EXERCISE PASSAGE |
The Palestinian Oscar entry offers an uneven yet revealing anthology of intimate short films.

Gaza’s filmmakers stand together in disparate dispatches From Ground Zero

Filmmakers from Gaza combined 22 short films, produced entirely under IDF siege, into the two-hour From Ground Zero, less a war documentary than a collage of survival. Curated by director Rashid Masharawi—who, after Cannes recanted its invitation for the film, screened the shorts in a tent outside the festival’s grounds in protest—these bursts of individual creativity speak to a larger communal resilience as they traverse genres. An inherently uneven project, its segments range from serious documentary to cheesy dramedy to crushing slice-of-life, all variously inspired by the editing and shooting styles of Hollywood, Indian soap opera, TikTok, and citizen journalism. Together, this showcase colors every facet of its makers’ shared plight, the disparate dispatches building into collaborative nonfiction.

Where No Other Land found universality in its extended, chronological narrative about one Palestinian village’s persistence through its targeted demolition by Israel, From Ground Zero finds its specificity by approaching a larger-scale attempt at eradication from every angle. Regardless of topic or tone, none of the films can escape their setting: Refugee encampments of multicolored tarps and tents, surrounded by grey concrete rubble and rusted, snarled rebar. The washed-out palette and destroyed surroundings make every human subject pop against the residue of violence. Dirt, dust, rock, sand, blood.

When bombed down to its base elements, everything looks the same. That includes bodies. This is why one moving segment, the stop-motion “Soft Skin” from Khamis Masharawi, focuses on parents writing their children’s names on their limbs so they can be identified after they’re inevitably killed in an airstrike, and the nightmares this process inspires. One of the more assured films in the anthology, “Soft Skin” uses its lo-fi production to its advantage, the jerky animation evoking the surreality lived by its young subjects. Mahdi Kreirah’s food-can puppets in “Awakening” similarly bake scrappy production materials into the film’s text, grounding its tale of amnesia and history’s repetition in the tangible loss of the present.

PROBLEM 1 | According to the review of From Ground Zero, how many short films make up the anthology?
PROBLEM 2 | Say whether each statement agrees with the review of From Ground Zero, and quote the words that decide it. (a) Cannes screened the film within its festival grounds. (b) "Soft Skin" is a stop-motion film. (c) "Awakening" uses puppets made from food cans.

LISTED RECORDS |
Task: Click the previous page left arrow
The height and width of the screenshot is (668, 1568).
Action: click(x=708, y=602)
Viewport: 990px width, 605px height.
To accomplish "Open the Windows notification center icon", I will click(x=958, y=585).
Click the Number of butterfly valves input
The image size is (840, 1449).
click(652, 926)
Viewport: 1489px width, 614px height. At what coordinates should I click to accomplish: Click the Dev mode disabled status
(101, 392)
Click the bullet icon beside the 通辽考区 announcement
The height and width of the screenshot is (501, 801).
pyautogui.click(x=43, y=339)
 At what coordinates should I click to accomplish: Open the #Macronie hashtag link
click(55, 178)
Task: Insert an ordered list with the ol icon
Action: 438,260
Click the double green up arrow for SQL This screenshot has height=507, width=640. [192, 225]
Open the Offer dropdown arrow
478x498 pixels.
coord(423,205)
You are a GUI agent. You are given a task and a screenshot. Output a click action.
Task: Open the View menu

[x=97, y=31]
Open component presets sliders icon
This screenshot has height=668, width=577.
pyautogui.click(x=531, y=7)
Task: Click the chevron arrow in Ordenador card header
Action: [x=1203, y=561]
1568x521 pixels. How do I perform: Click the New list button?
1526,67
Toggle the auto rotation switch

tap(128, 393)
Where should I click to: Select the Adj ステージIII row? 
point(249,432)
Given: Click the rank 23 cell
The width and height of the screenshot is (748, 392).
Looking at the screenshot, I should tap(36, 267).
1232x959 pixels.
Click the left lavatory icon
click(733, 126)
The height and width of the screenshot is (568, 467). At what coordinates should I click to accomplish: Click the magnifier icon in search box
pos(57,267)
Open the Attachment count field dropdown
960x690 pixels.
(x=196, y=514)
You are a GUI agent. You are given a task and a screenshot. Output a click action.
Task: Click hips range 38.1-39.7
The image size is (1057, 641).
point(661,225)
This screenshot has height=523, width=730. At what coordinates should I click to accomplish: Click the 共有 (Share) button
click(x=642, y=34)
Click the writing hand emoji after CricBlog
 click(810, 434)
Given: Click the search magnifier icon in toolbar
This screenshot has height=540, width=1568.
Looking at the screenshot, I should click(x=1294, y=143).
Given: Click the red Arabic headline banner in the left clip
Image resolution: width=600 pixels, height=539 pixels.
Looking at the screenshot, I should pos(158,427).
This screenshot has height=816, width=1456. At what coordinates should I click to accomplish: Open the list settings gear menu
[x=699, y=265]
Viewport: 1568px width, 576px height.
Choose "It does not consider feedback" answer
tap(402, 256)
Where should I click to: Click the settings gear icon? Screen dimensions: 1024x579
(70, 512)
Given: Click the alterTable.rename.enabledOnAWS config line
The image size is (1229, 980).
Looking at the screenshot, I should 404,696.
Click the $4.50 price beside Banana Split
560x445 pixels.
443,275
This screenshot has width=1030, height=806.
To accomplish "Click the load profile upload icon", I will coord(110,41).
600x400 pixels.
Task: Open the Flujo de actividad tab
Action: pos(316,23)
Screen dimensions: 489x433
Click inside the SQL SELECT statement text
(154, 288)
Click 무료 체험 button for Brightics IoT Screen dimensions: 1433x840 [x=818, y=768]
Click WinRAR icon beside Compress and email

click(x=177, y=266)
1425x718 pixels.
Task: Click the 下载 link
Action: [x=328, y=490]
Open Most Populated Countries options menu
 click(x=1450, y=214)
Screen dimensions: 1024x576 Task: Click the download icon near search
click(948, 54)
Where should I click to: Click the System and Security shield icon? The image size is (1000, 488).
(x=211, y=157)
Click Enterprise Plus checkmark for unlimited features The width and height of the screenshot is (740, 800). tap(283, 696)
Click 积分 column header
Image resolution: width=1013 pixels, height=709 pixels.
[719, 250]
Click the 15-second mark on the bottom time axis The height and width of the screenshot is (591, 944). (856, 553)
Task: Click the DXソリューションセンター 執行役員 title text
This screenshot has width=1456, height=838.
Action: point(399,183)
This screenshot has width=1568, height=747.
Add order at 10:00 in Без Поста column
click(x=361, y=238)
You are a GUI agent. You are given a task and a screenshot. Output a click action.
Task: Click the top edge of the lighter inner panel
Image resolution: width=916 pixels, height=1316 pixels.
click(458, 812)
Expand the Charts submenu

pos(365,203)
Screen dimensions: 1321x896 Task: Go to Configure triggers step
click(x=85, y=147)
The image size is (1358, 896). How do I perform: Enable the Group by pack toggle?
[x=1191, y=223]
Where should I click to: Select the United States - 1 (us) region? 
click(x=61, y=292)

EXERCISE RESPONSE 1 | 22 short films.

EXERCISE RESPONSE 2 |
(a) No: "after Cannes recanted its invitation for the film, screened the shorts in a tent outside the festival’s grounds in protest"
(b) Yes: "the stop-motion “Soft Skin” from Khamis Masharawi"
(c) Yes: "Mahdi Kreirah’s food-can puppets in “Awakening”"